**Task description:**
Copy the records from the top through the line that has "This screenshot has", swapping "agent" for "assistant" and changing nothing else.

**Excerpted records:**

____________

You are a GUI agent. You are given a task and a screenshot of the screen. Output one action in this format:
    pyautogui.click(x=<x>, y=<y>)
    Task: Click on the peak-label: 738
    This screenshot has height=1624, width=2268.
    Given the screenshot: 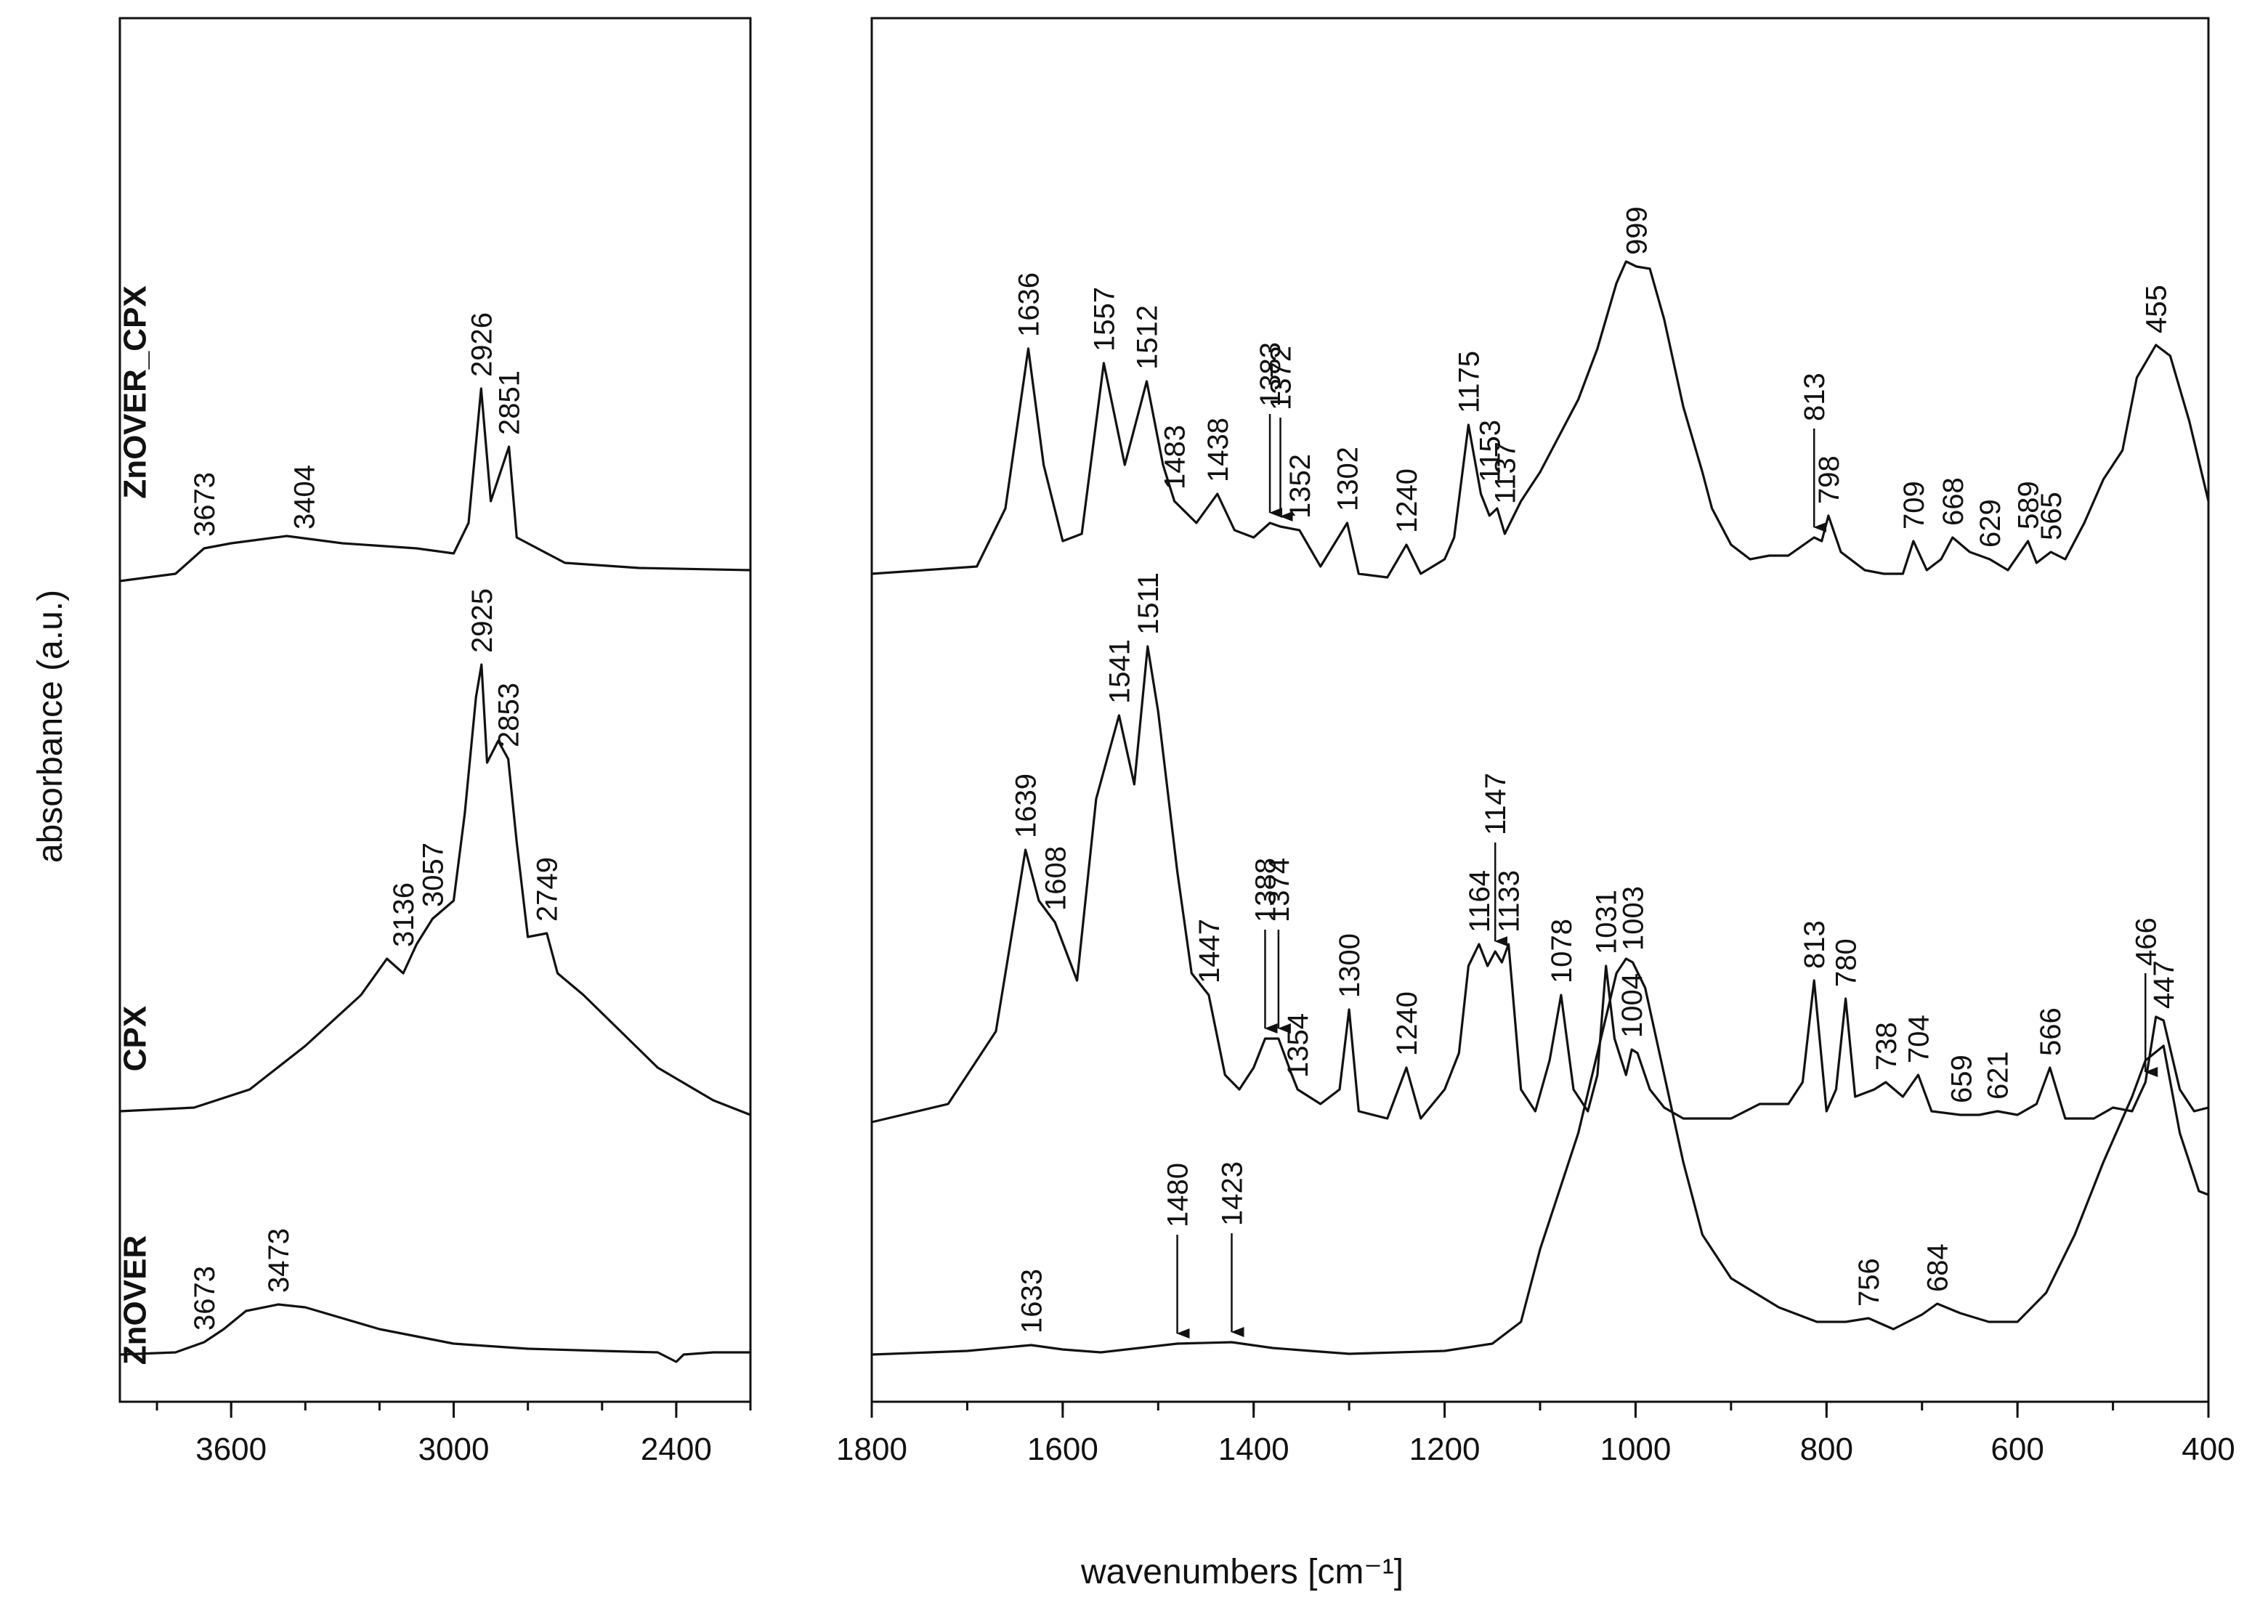 What is the action you would take?
    pyautogui.click(x=1887, y=1046)
    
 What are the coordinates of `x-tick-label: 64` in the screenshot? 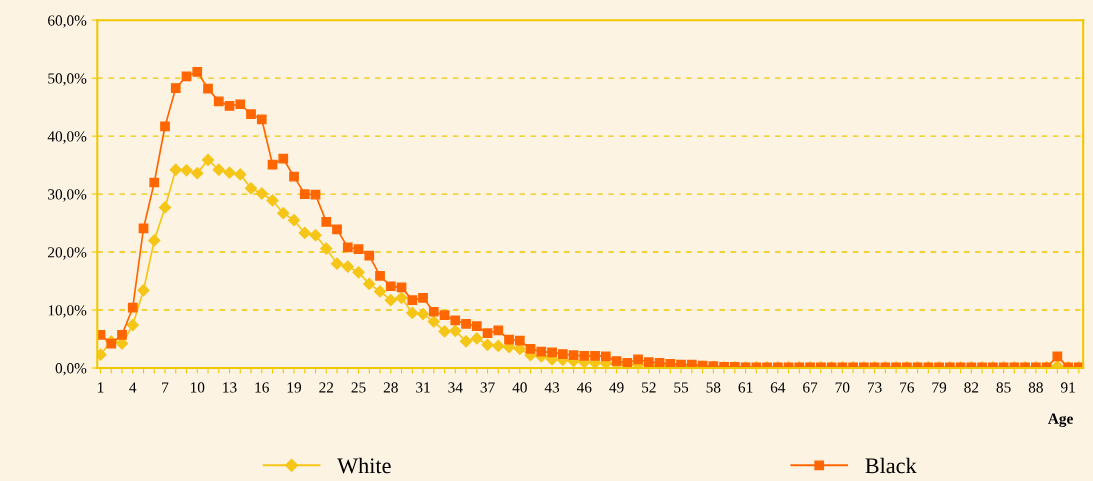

____________

**Response area:**
You are a GUI assistant. You are given a task and a screenshot of the screen. Output one action in this format:
    pyautogui.click(x=<x>, y=<y>)
    Task: Click on the peak-label: 738
    This screenshot has height=1624, width=2268.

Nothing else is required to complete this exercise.